U.S. Treasury Secretary Janet Yellen paid a solemn visit Saturday to the salmon-colored house on an island off Senegal that is one of the most recognized symbols of the horrors of the Atlantic slave trade that trapped tens of millions of Africans in bondage for generations.
Yellen, in Senegal as part of a 10-day trip aimed at rebuilding economic relationships between the U.S. and Africa, stood in the Gorée Island building known as the House of Slaves and peered out of the Door of No Return, from which enslaved people were shipped across the Atlantic.
She was guided on a tour through various corridors and tight quarters in the house, shaking her head in disgust at what she was told about the economics of how slaves were valued.
Gorée and the trans-Atlantic slave trade are not just a part of African history. They are a part of American history as well, Yellen said later in brief remarks during her visit.
We know that the tragedy did not stop with the generation of humans taken from here, she added. Even after slavery was abolished, Black Americans, many of whom can trace their descendance through ports like this across Africa were denied the rights and freedoms promised to them under our Constitution.
Later, in an interview with The Associated Press, Yellen said that while promoting diversity and racial equality is a key goal, the administration has not embraced reparations as part of the answer.
The economic benefits that major slave-trading nations, including the United States, reaped for hundreds of years on the backs of unpaid labor could amount to tens of trillions of dollars, according to research on the commerce.
And in the U.S., African slaves and their children contributed to the building of the nation’s most storied institutions, including the White House and Capitol, according to the White House Historical Association.
Yellen acknowledged the ongoing ramifications of that brutal past in her public remarks.
In both Africa and the United States, even as we have made tremendous strides, we are still living with the brutal consequences of the trans-Atlantic slave trade, she said.
In a guest book at the house, she wrote that it served as an important reminder that the histories of Africa and America are intimately connected. While I am pained by its past, I am also heartened by the vibrant community I have seen here. I take from this place the importance of redoubling our commitment to fight for our shared principles and values of freedom and human rights wherever they are threatened in Africa, in the United States, and around the world.

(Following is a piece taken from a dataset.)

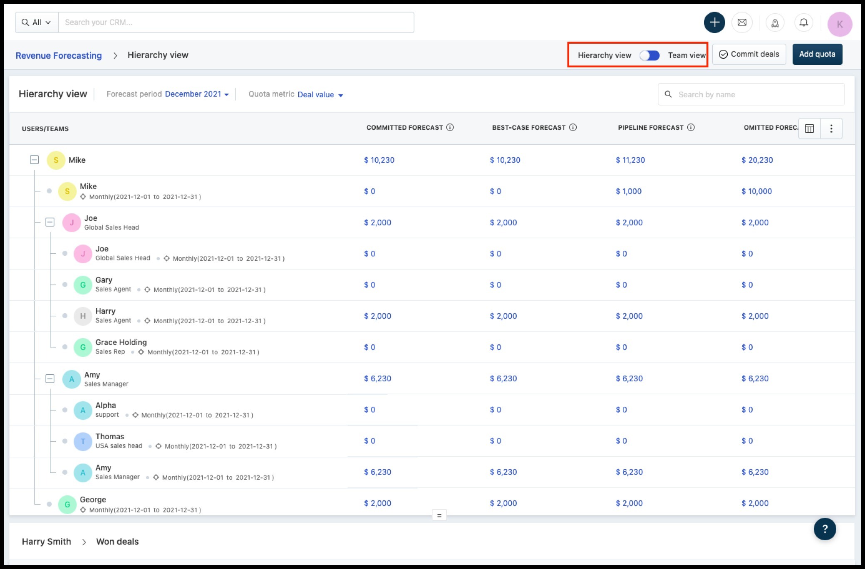Image resolution: width=865 pixels, height=569 pixels.
Task: Open the table columns settings icon
Action: [x=809, y=129]
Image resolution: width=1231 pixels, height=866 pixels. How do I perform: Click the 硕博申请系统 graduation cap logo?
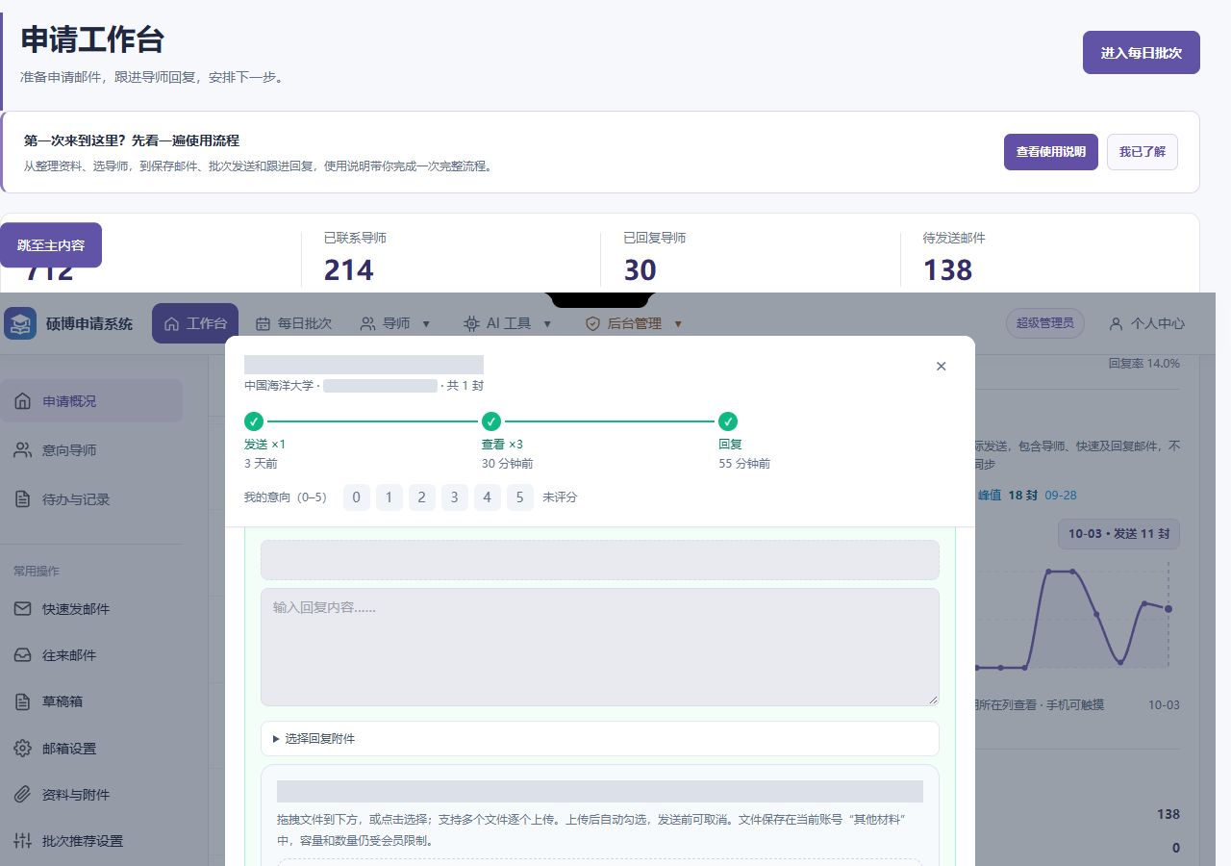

Yellen’s trip to the island is one that many dignitaries have made, including former Presidents Barack Obama and Bill Clinton and South Africa’s Nelson Mandela. Today, Gorée Island is designated as a UNESCO World Heritage Site.
Yellen’s stop there during a trip meant to revitalize U.S.-African economic relations is one that evoked the massive costs of the slave trade. There has been a resurgence in interest in determining the true cost of slavery on the generations impacted.
The House Financial Services Committee in recent years has studied how U.S. banks and insurance companies profited from the practice of slavery before it was outlawed in 1865. There have also been hearings on the study and development of reparations proposals in the United States.
In the AP interview, Yellen said the administration was working in many ways in communities of color and low-income communities to try to bring more capital to advance lending and other things, she said. It’s a critically important goal.